O BRASIL INVESTE POUCO EM INOVAÇÃO?
:: A percepção de que o Brasil investe pouco em pesquisa e desenvolvimento é unânime entre quem faz parte da área.
:: De fato, os gastos do governo na área ficaram em cerca de pouco mais de 1% do Produto Interno Bruto (PIB) na última década, conforme a Unesco.
:: É mais do que a média de toda a América Latina e do que investem os países do Brics (Brasil, Rússia, Índia, China e África do Sul) fora a China, por exemplo.
:: No entanto, pesquisadores costumam usar como comparação nações que se destacam no cenário internacional. A própria China, por exemplo, partiu de um patamar de investimentos no setor inferior ao do Brasil e hoje já gasta mais de 2% do PIB com o setor.
:: O índice é semelhante à média da União Europeia. Já a Coréia do Sul, exemplo frequente de investimento no longo prazo e de desenvolvimento por meio de investimentos na educação, chegou a dedicar 4,2 % do PIB à pesquisa e inovação em 2015.

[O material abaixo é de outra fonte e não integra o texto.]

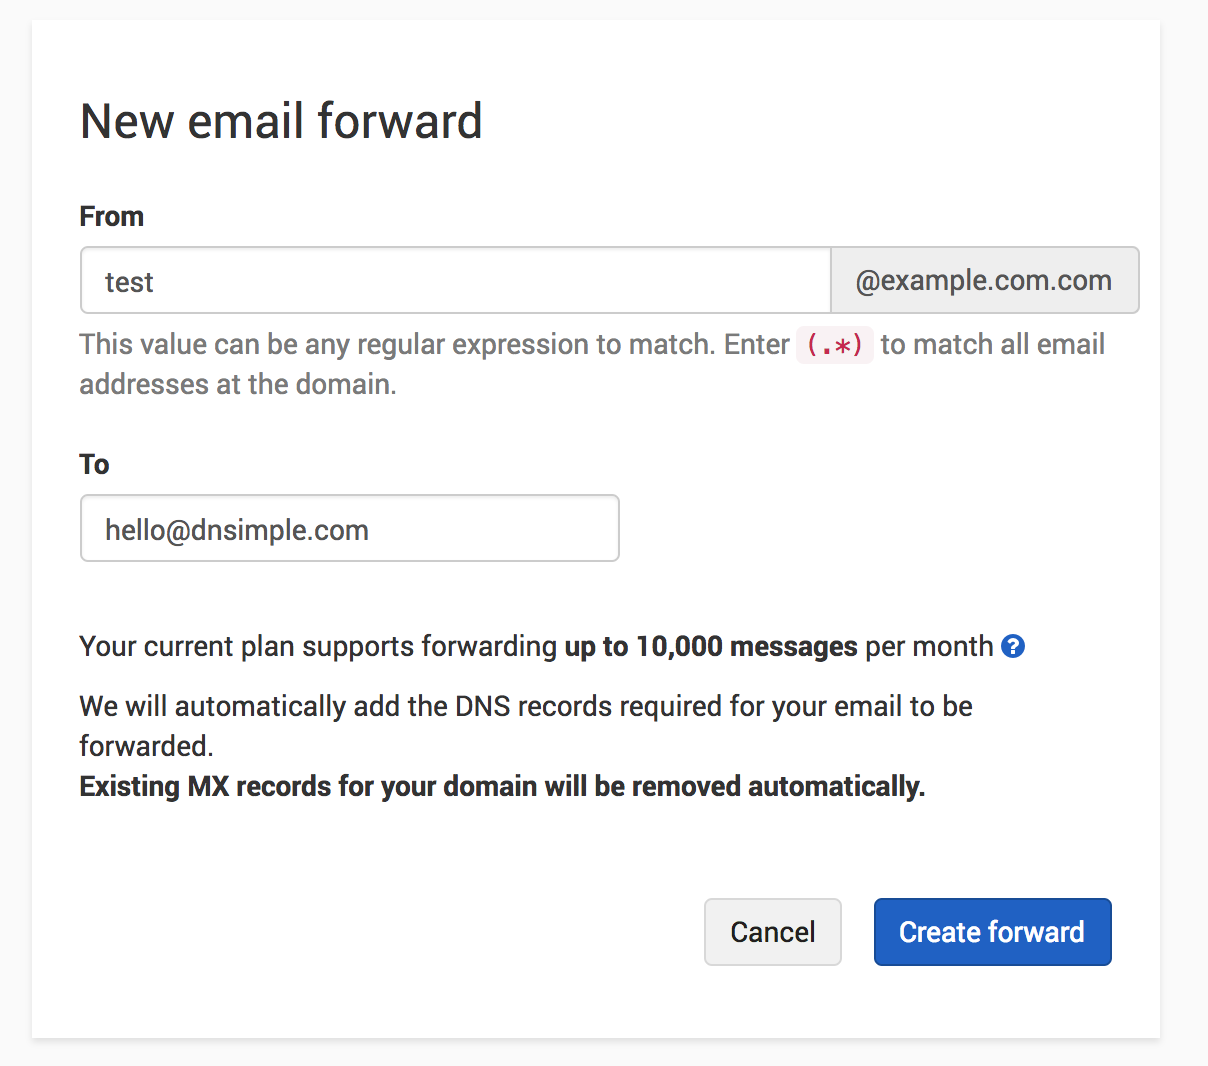
Task: Click the (.*) regex code snippet
Action: 834,345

:: O investimento específico em bolsas e projetos de pesquisa vinha crescendo durante todo o início dos anos 2000 no Brasil, mas começou a recuar a partir de 2015.
:: Em 2016, a política de cortes foi aprofundada pela Lei do Teto de Gastos que estabelece limite gastos públicos até 2036 para, conforme o governo federal, balancear as contas públicas e auxiliar na recuperação da economia.
:: A crítica dos pesquisadores se baseia no fato de que, longe de ser prioritária, a área está sempre entre as primeiras a serem sujeitas a cortes.
:: Caso a redução de um terço do orçamento do CNPq seja concretizado, por exemplo, a entidade terá cerca de R$ 800 milhões para custeio das atividades em 2019. Como comparação, o aumento salarial de 16,38% para para o judiciário aprovado pelo Supremo Tribunal Federal (STF) tem impacto previsto de R$ 717 milhões nas contas públicas, considerando apenas servidores da Justiça Federal.